A los treinta y tres, Judith se hizo cargo de la arruinada tienda de lámparas. En los últimos tres años el negocio había empezado a brillar de nuevo, si bien no con el esplendor de la época del abuelo, pero la venta y la reparación marchaban lo bastante bien para pagarle a mamá por quedarse en casa. Aquéllos eran, sin duda, los mejores términos en que Judith se había separado de alguien hasta el momento.

Dada la excepcional calma de los negocios, pasó la mayor parte del martes después de Pascua en la trastienda, bajo la tenue luz de la lámpara de oficina, limitándose a cumplir con los deberes que le imponía la contabilidad. De Bianca no se supo nada entre las ocho de la mañana y las cuatro de la tarde, probablemente habría estado «maquillándose un momento». Para demostrar que de todos modos aquel día había estado presente, poco antes de la hora de cerrar exclamó de pronto:

—¡Jefaaaa!

Judith: —¡Por favor, no grite así! Venga aquí si quiere decirme algo.

Bianca (ya a su lado): —Allí hay un hombre para usted.

Judith: —¿Para mí? ¿Qué quiere?

Bianca: —Decirle buenas tardes.

Judith: —¡Ah…!

Era el hombre de los plátanos. Judith no lo habría reconocido de no ser por el contenido de sus palabras.

Él: —Sólo quería darle los buenos días. Soy el que le pisó el talón antes de Pascua en el Merkur. La he visto entrar aquí esta mañana.

Judith: —¿Y ha estado esperando usted hasta ahora a que yo vuelva a salir?

Sin querer, Judith rio por lo bajo. Tenía la sensación de haber estado bastante graciosa. El hombre de los plátanos también rio, es más, lo hizo de un modo muy bonito, con dos ojos radiantes, rodeados de cientos de arruguillas, y alrededor de sesenta dientes de un blanco resplandeciente.

Él: —Tengo mi despacho a dos calles de aquí.
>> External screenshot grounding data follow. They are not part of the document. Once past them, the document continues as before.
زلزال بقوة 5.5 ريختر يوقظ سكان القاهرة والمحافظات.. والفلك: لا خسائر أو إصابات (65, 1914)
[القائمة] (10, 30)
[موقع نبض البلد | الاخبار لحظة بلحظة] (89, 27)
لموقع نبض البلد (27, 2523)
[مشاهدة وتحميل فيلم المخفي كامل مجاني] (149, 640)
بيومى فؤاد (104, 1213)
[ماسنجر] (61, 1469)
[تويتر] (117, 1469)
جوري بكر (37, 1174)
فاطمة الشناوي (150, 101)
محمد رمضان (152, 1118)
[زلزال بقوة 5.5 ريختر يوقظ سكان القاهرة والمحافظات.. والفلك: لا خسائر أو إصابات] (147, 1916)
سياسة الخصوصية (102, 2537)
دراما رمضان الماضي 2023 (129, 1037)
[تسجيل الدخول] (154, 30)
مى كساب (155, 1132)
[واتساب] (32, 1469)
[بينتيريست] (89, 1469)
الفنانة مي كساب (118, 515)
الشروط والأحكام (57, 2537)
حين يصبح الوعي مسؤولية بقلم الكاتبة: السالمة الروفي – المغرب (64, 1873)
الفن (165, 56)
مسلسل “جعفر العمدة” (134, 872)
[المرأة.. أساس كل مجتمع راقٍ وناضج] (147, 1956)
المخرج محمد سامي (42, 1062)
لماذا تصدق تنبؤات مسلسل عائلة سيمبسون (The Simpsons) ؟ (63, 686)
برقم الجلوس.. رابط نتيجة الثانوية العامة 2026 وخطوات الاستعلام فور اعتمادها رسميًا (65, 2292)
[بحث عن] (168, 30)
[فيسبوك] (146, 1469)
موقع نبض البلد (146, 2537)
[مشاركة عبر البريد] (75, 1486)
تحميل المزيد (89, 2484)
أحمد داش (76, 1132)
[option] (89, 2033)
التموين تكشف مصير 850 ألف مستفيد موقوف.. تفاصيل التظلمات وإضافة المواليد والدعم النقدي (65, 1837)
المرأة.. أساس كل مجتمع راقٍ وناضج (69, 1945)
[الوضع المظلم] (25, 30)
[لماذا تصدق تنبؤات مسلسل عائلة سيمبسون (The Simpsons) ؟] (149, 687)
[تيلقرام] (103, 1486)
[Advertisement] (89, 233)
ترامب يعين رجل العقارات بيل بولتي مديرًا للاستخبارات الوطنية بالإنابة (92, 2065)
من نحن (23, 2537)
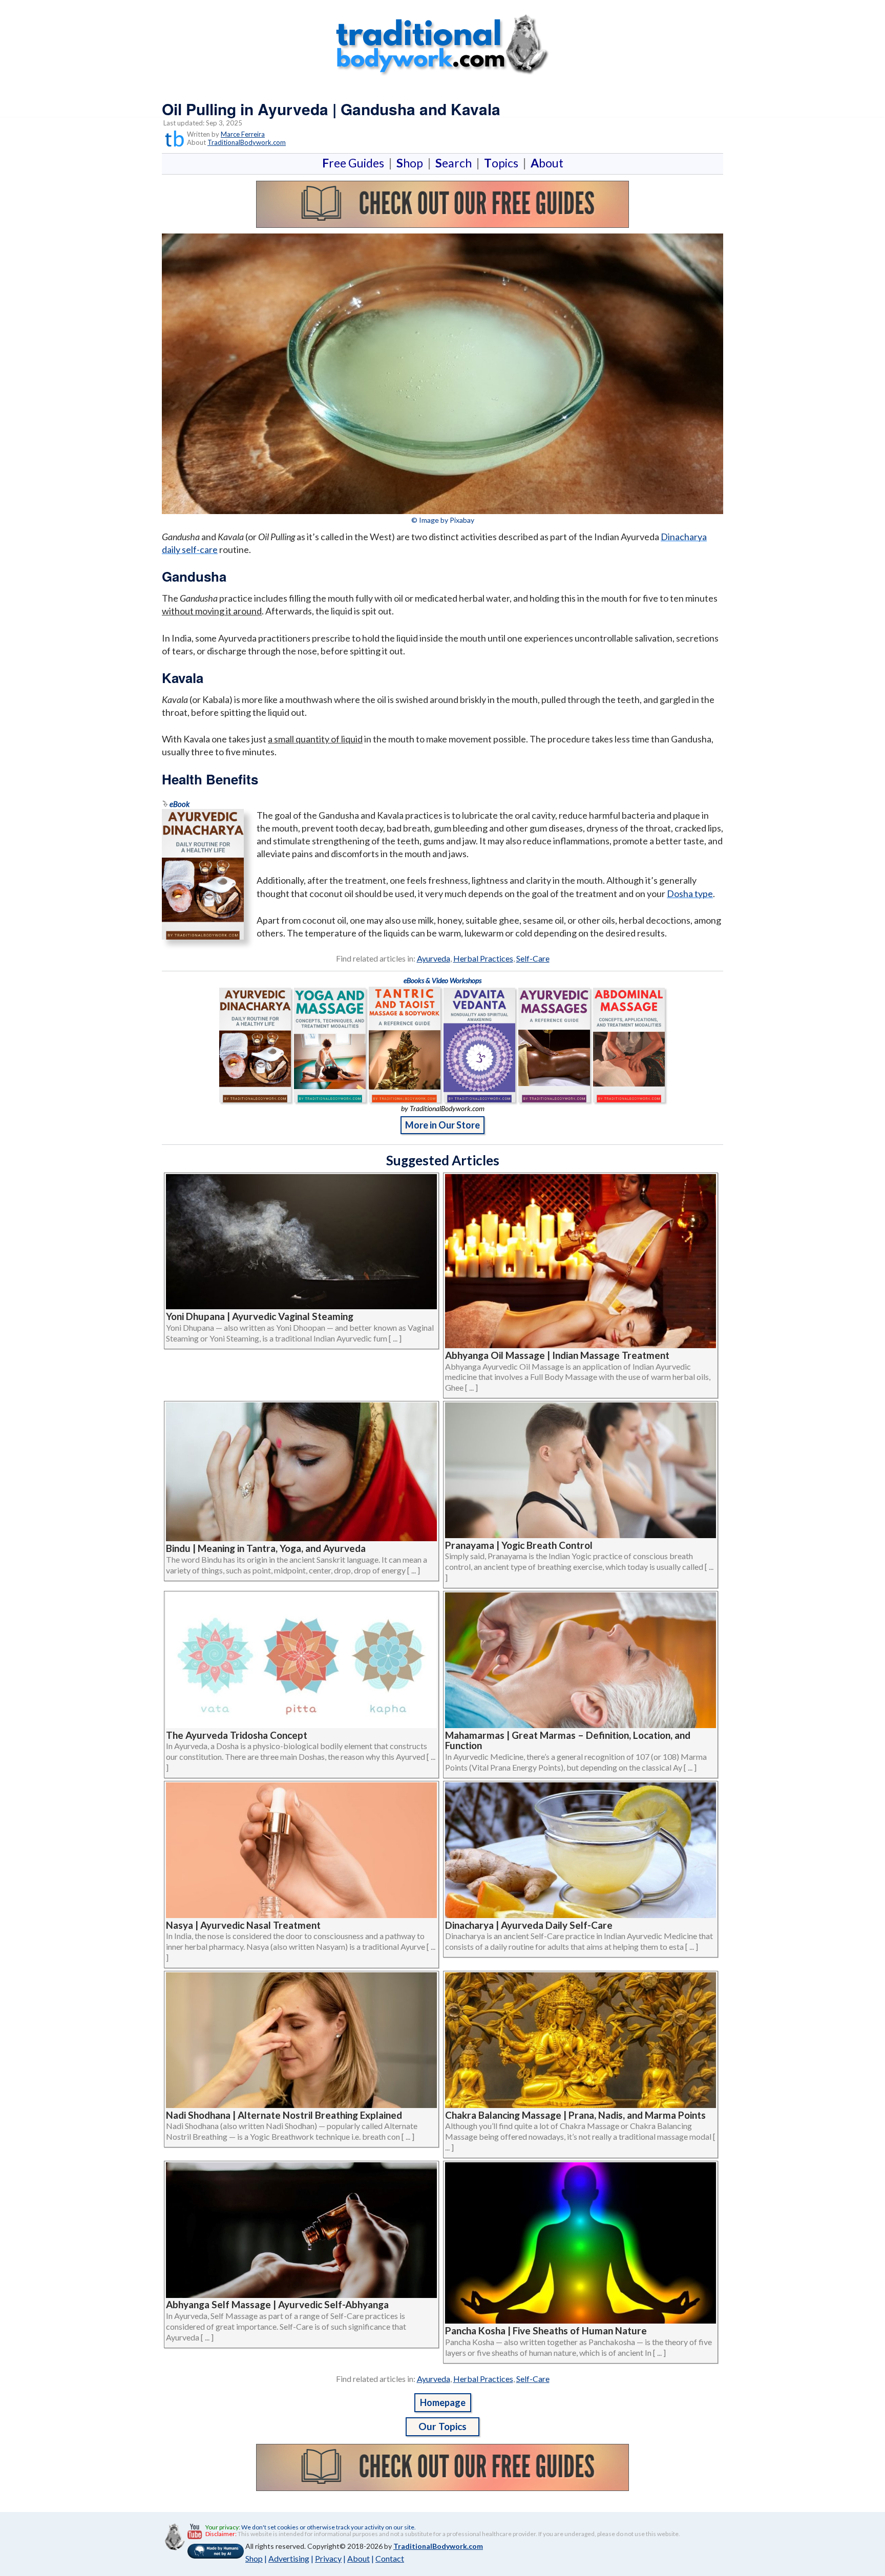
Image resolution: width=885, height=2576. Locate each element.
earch (455, 163)
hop (411, 163)
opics (503, 163)
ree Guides (355, 163)
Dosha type (690, 893)
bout (547, 163)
Por eso he pensado…

Ella: —Decirme buenas tardes. Muy amable. Me sorprende que me haya reconocido.

Lo dijo muy en serio, no por coquetería.

Él: —La verdad es que a usted no debería sorprenderle.

Entonces él la miró de manera extraña, extrañamente radiante para un padre de familia con ocho plátanos. No, no eran ésos los momentos en que Judith sabía qué hacer. Sintió calor en las mejillas. Al mirar las agujas de su reloj, advirtió que aún le faltaba hacer una llamada urgente.

Él: —Pues nada.

Ella: —Ya.

Él: —Ha sido un placer.

Ella: —Ya.

Él: —Quizás nos volvamos a ver.

Ella: —Si alguna vez necesita usted una lámpara.

Ella rio para encubrir lo trágico de su comentario. Entonces llegó Bianca, esta vez en el momento más oportuno.

—¿Me permite, jefa?

Quería decir que era hora de irse a casa. También fue la señal de partida para el hombre de los plátanos. En la puerta se volvió una vez más y saludó con la mano como si estuviera en una estación, pero no como diciendo adiós, sino como quien ha ido a recoger a alguien.

4.

Por la noche, Judith pensó fugazmente en él un par de veces. No, fugazmente no, pero pensó en él. ¿Cómo era que había dicho? «A usted no debería sorprenderle.» ¿O incluso había dicho: «La verdad es que a usted no debería sorprenderle»? ¿Y no había subrayado el «usted»? Sí que lo había subrayado. Había dicho: «La verdad es que a USTED no debería sorprenderle». USTED, en el sentido de «a una mujer como usted». No deja de ser bonito, pensó Judith. Es más, tal vez había querido decir: «La verdad es que a USTED, a una mujer como usted, una mujer tan guapa, interesante», había querido decir «a una mujer tan hermosa, tan imponente, a una mujer que parece tan inteligente, tan lista, tan estupenda, pues a una mujer como USTED», había querido decir «a una mujer así no debería sorprenderle» que la haya reconocido. No deja de ser muy bonito, pensó Judith.